I enjoyed reading this paper, and I hope the authors find my suggestions helpful.
Reviewed by anonymous reviewer 2, 20 Jun 2023
This article proposes a general framework for the generation of random networks along with the corresponding Python package. The main contribution of the paper is to spell out a definition of a random graph that can be further specified to reproduce well-known models (SBMs, small-world networks, etc.). While the idea of building an umbrella framework for the bestiary of random graphs we know seems good, there are several problems that should be adressed before publication.
Major comments:
- The theoretical contribution of the paper is not clear enough. The paper does not explain the intuition behind the general generative process that it proposes (the two steps on page 3), and most importantly what the rank function may represent or may be interpreted. Right now, it is not clear why one would use this framework instead of directly using specific and already-known models.

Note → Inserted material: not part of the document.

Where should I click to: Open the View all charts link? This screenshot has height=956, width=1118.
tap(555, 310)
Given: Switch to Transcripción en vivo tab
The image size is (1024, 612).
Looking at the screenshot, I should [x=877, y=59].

- Linked to this, it is not clear what the Structify-net package adds to the existing software tools we already have. In particular, the graph generator functions in NetworkX seem to already do a fine job in helping users to generate the graphs they are interested in. The authors should show what their tool compares to already existing solutions and why it is a useful addition.

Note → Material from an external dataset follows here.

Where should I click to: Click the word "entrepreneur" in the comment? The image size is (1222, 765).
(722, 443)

- The application on replicating the Watts-Strogatz experiment does not seem to be the best way to demonstrate the value of the framework, because it is very specific. A better way could be to compare the results of the graph generator to several classic graph generators (either theoretically, looking at graph characteristics that are produced, such as clustering, diameter, etc., or comparing software capabilities, such as computing time).
Minor comments:
- Page 2, the structure of the section on "Motivational examples" is very short and discusses somewhat random problems. The authors may want to develop better this section to explain better cases where random graphs are useful, such that they can use these cases later in the paper (the examples in the "Structure Zoo" section go in all directions and it might be useful for the reader to have a bit of background before hand).
- Page 2, there are many fields where the Erdös-Rényi model is definitely not the most commonly used. Maybe the most known, or elementary?

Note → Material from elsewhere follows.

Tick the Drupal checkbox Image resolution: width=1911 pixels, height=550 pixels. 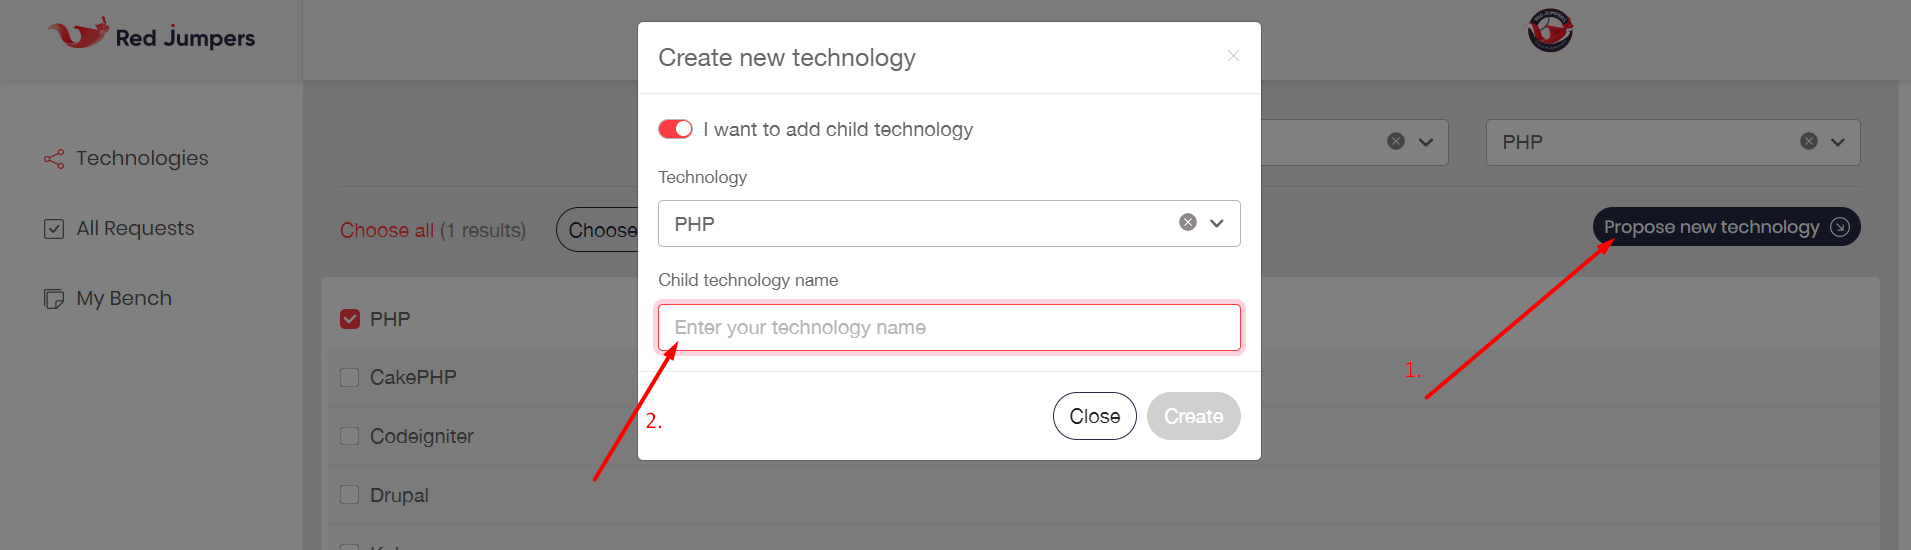point(349,495)
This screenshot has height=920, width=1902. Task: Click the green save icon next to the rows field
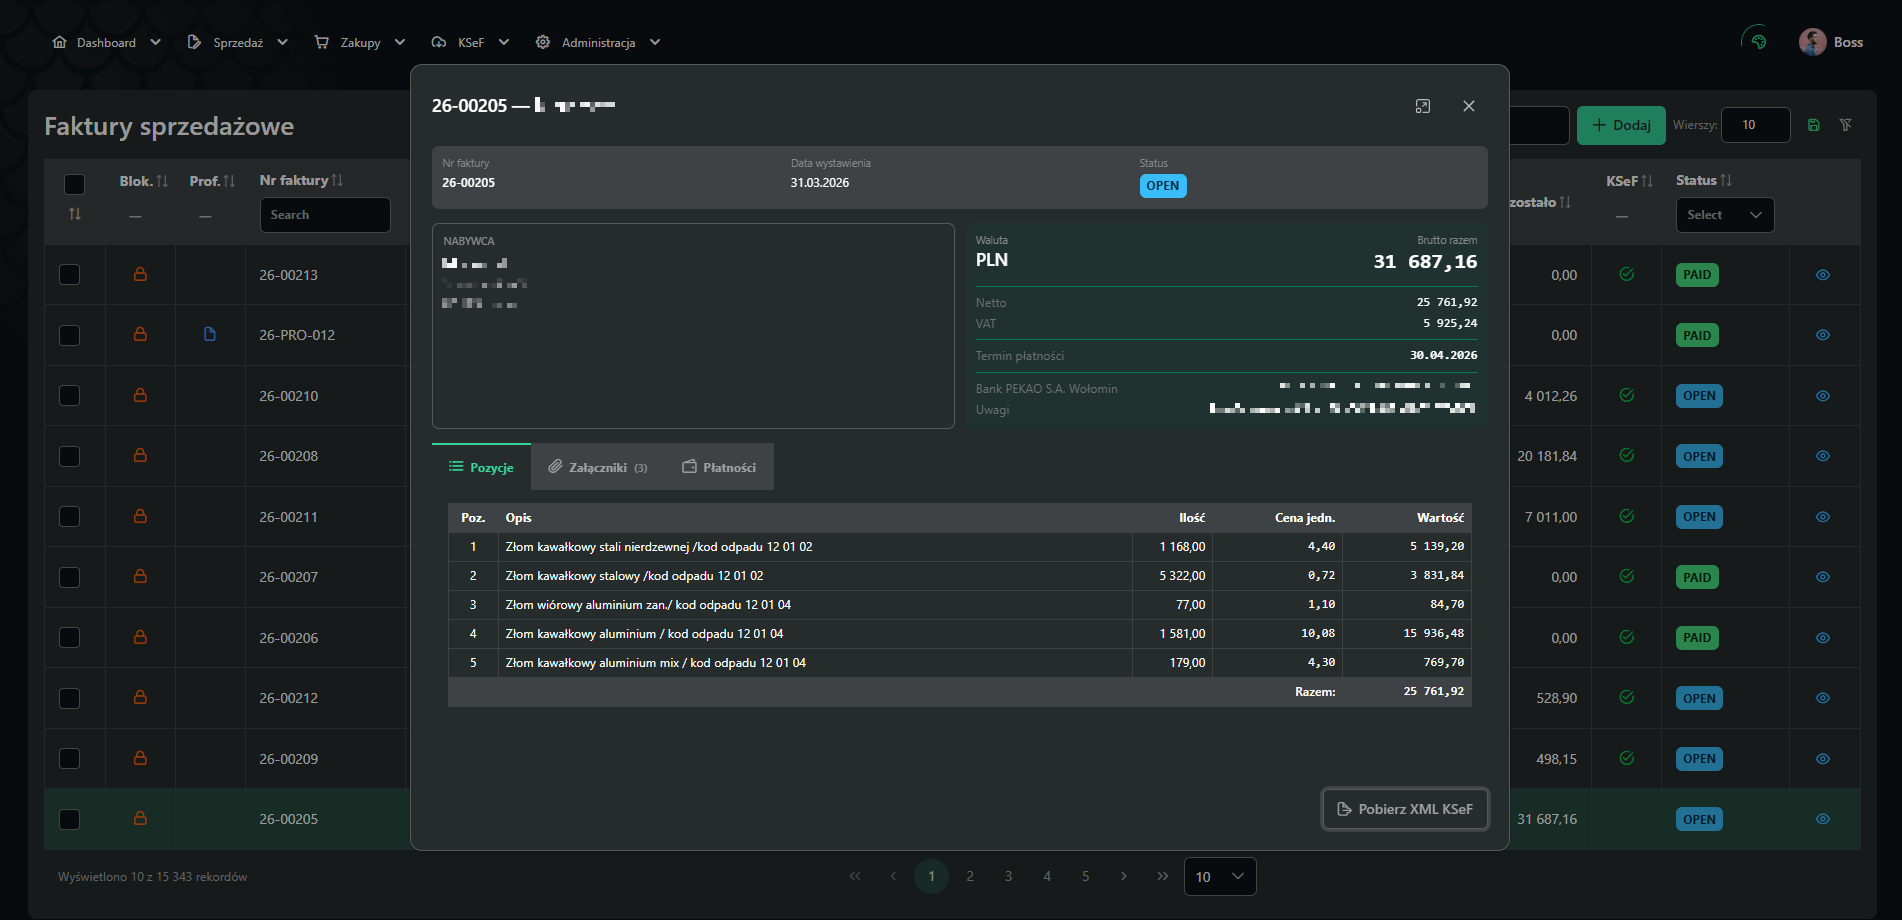click(x=1813, y=125)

- Page 4, "P(r) = p, p in [0,1]" reads as: the probability function is a constant p.
- Page 4, what is the rationale behind using Bézier curves (accent missing)? What do the endpoints and control point represent?
- The sub-sections on block structures page 6 are straightforward and could be shortened.
- In comparison, the sections on star structure and core-preiphery page 7 could be better developed. Are the formulations for the rank functions proposed the only ones possible? How were they derived?
- Why are fractal models useful? (see first minor comment)
- Page 8, "hierarchical structure" in networks has been defined in many ways and by many other papers, and hierarchy in networks is a vibrant topic in social network analysis...
- Check typos: page 2,"heterogeneityBarthélémy", page 4, "Section describes"...